In the slipstream of Migos’ success came a bevy of new trap stars in the mid-late 2010s, each bringing their own individual style but still preserving the traditional elements of the genre. One of trap’s biggest years commercially came in 2017: Cardi B’s Bodak Yellow, Playboi Carti’s Magnolia and Lil Uzi Vert’s XO Tour Llif3 were all released within the same 12 months. Another track released that year was Future’s Mask Off, the Metro Boomin-produced anthemic juggernaut about the need for freedom and celebration of selfhood. Showcasing the genre-bending possibilities of trap through the introduction of idiosyncratic samples, Metro’s stoned flute lick – lifted from Carlton Williams’ Prison Song – plays like a Final Fantasy score drunk off sizzurp. The track also spawned the viral #MaskOffChallenge, in which professional and amateur musicians recreated the flute sample from the track using whatever they could: violins, electric guitars, saxophones, trumpets, trombones, vocals and more.

Lil Nas X – Old Town Road [Feat. Billy Ray Cyrus] (2019)

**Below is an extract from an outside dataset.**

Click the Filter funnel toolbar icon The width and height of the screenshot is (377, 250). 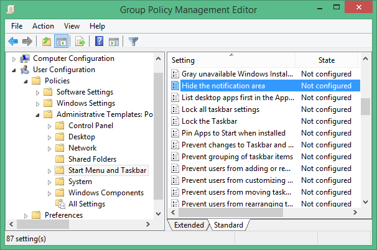click(133, 42)
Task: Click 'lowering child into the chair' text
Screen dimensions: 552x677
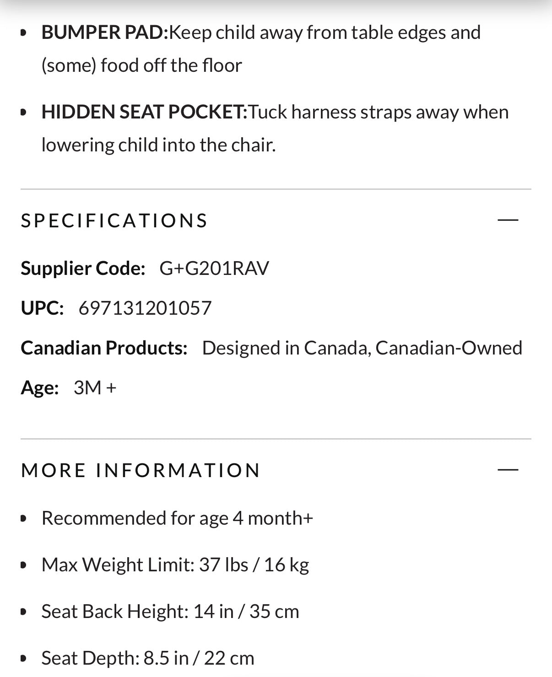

Having infiltrated the initial trepidation of mainstream audiences, trap is now fully immersed in pop culture. From its use in commercials to being a mainstay in the social media world of memes and gifs, the genre – delivered in a variety of hybrid formats – has emerged the most influential sound of the modern era. Even traditional pop artists are jumping on the bandwagon, with the likes of Katy Perry and Ariana Grande using trap sonics and sensibilities to underscore some of their biggest hits. In 2019, Lil Nas X cemented the genre’s status as the crown jewel of pop with the release of his game-changing ‘country trap’ anthem Old Town Road. Comprised of banjo strums, trunk-rattling bass, various Hip Hop cues, and a feature from country stalwart Billy Ray Cyrus, the song topped the Billboard chart for 19 consecutive weeks, making it the longest running number-one single of all time.